Depuis les années 1630 le Royaume de France, en difficulté avec le Duché de Lorraine, envoie ses troupes de soudards piller les villages, apporter peste et désolations et ravager les splendeurs du duché. Afin d’annexer cet Etat insoumis, Louis XIII et le Cardinal de Richelieu assiègent La Mothe, puissante ville-forteresse de 4 000 habitants que défendent vaillamment les troupes lorraines jusqu’à sa destruction totale. C’est ce combat, ce pan douloureux de l’histoire de la Lorraine qu’a abordé en 1997 le célèbre homme de lettres et conférencier vosgien Gilles Laporte à travers son très poignant roman Les Dernières violettes de La Mothe. L’ouvrage, qui a reçu le Prix Plume de Vair et le Prix Sadler de l’Académie de Stanislas, rafraîchit la mémoire et rappelle que la Lorraine n’est française que depuis la fin du XVIIIème siècle. Militant de la cause lorraine qui place toujours la femme au centre de ses œuvres, Gilles Laporte revient avec nous sur son roman historique qui se veut aussi être porteur d’espoir face aux troubles de notre époque.
BLE Lorraine : Quelle histoire souhaitiez-vous raconter à travers ce roman historique ? Pourquoi avez-vous choisi ce titre ?
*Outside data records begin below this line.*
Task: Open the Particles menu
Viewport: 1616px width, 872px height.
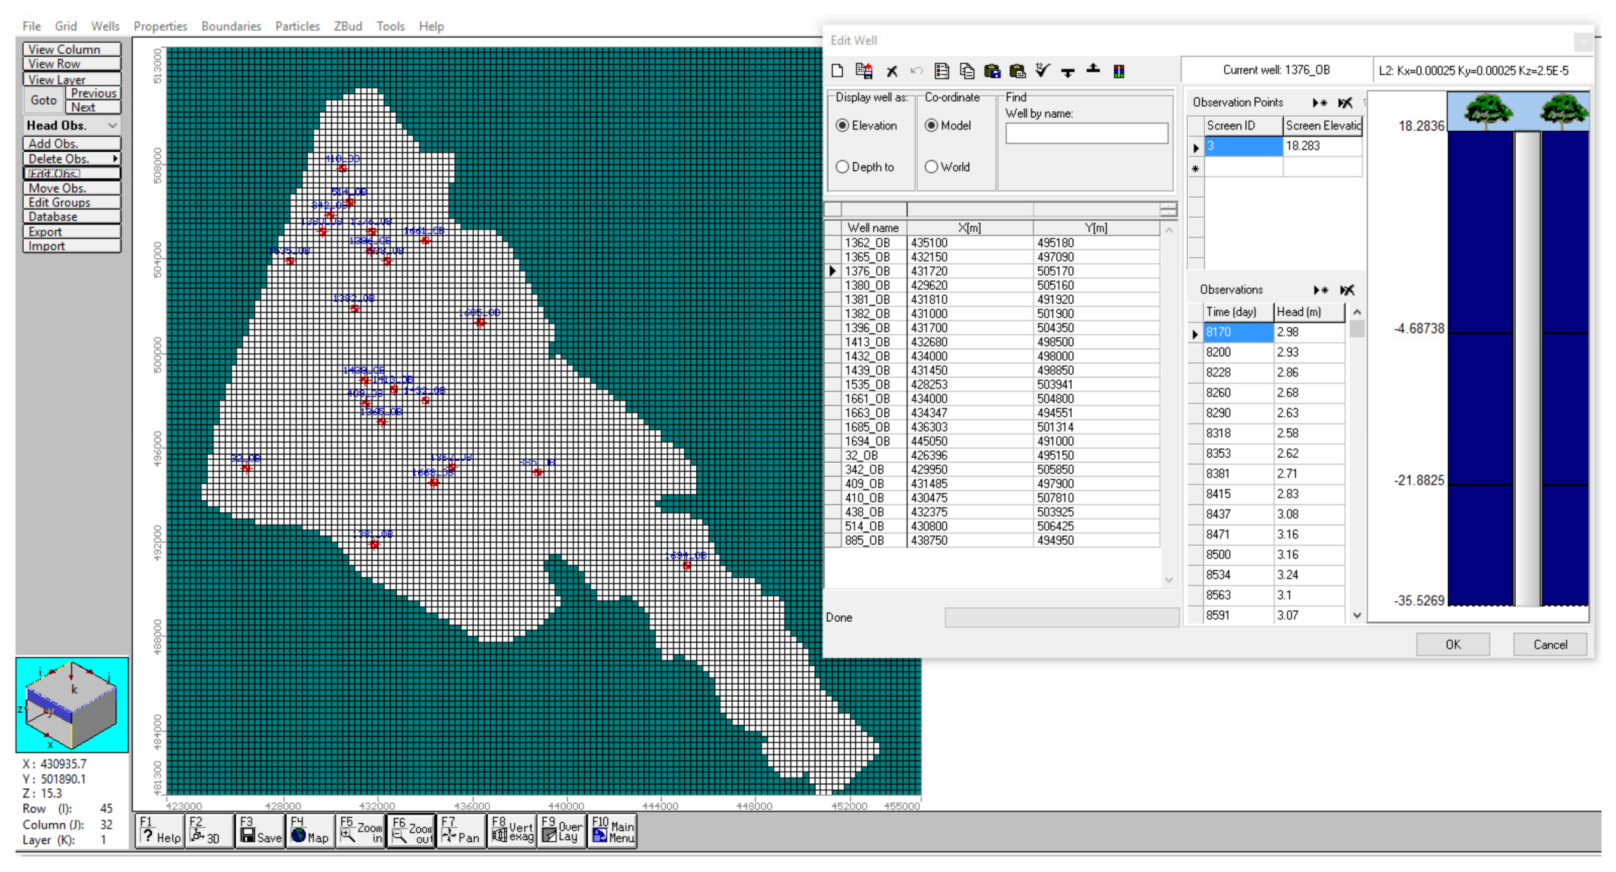Action: click(297, 26)
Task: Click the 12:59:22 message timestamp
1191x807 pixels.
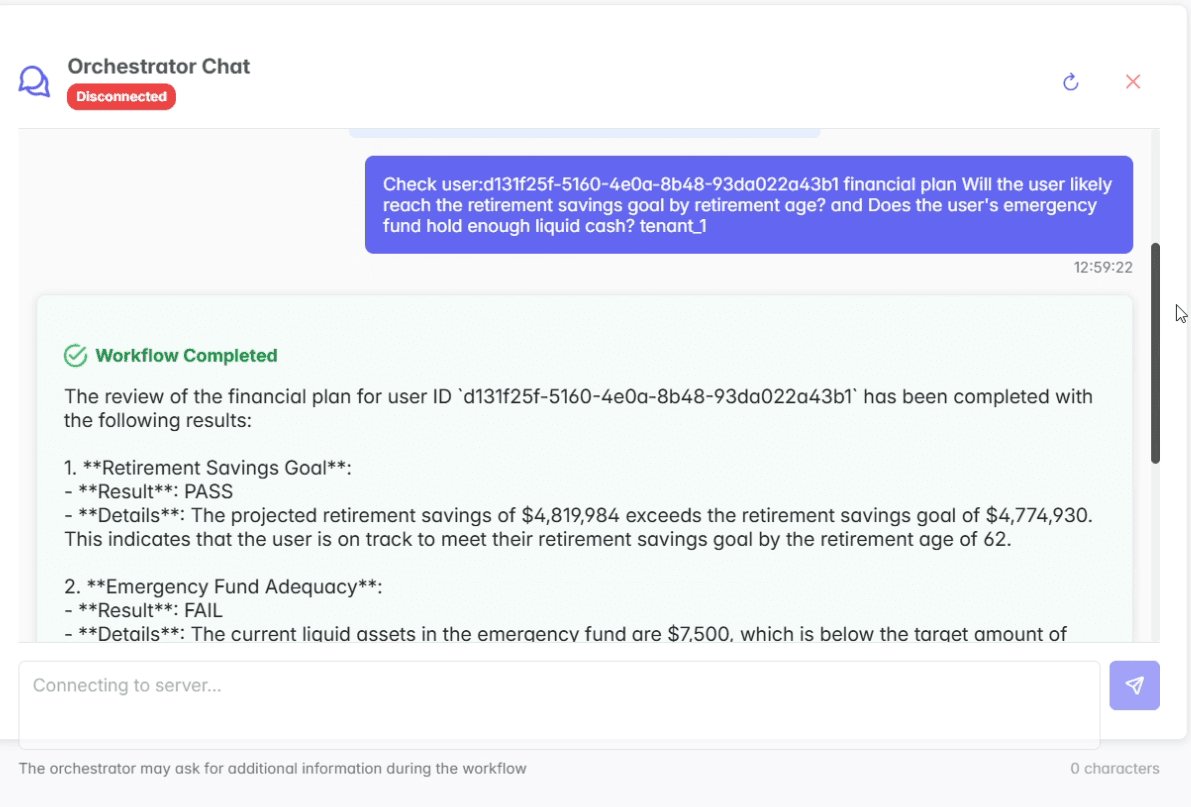Action: coord(1103,268)
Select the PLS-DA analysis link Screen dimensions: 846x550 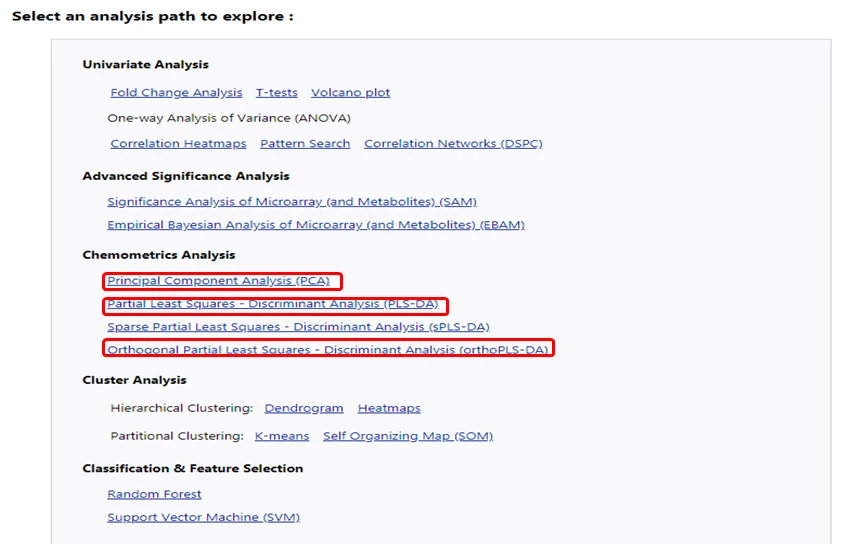pos(272,304)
Gilles Laporte : « Les violettes sont, chaque année, au sortir de l’hiver, l’annonce de jours meilleurs. Discrètes, sous la mousse, elles réveillent la nature, parfument la campagne et, par leur couleur faite d’égales proportions de rouge et de bleu, nous rappellent que la lucidité et l’action réfléchie, l’équilibre entre terre et ciel, sens et esprit, passion et intelligence, amour et sagesse sont l’essence même de notre monde, la condition de son épanouissement paisible et ordonné selon les lois naturelles, ce que savaient et vivaient les Lorrains de ce temps, avant leur anéantissement par les armées royales françaises. Chaque année, au printemps, les violettes couvrent la prairie de la pointe d’Isches, sous La Mothe, comme pour nous rappeler cet essentiel. J’ai voulu faire de mon roman un hommage rendu aux femmes et aux hommes de cette Lorraine paisible et travailleuse admirée par Montaigne en 1580 durant son voyage vers l’Alsace et la Suisse, gens courageux attachés à leur terre, à leur culture, à leur bienveillante Maison souveraine. Restituer ce qu’était la vie au quotidien de nos Mothoises et Mothois, des laboureurs et manouvriers, artisans, serviteurs, charbonniers, laïcs, clercs dont les chanoines de la Collégiale et les religieuses fondatrices de la Congrégation Notre-Dame avec Saint Pierre Fourier, était mon objectif, tant pour le temps de paix que durant les sièges qu’ils ont eu à subir. Rappeler aussi ce que furent leur courage et leur fidélité au Duc Charles IV, souverain tellement malmené par l’histoire de France officielle. »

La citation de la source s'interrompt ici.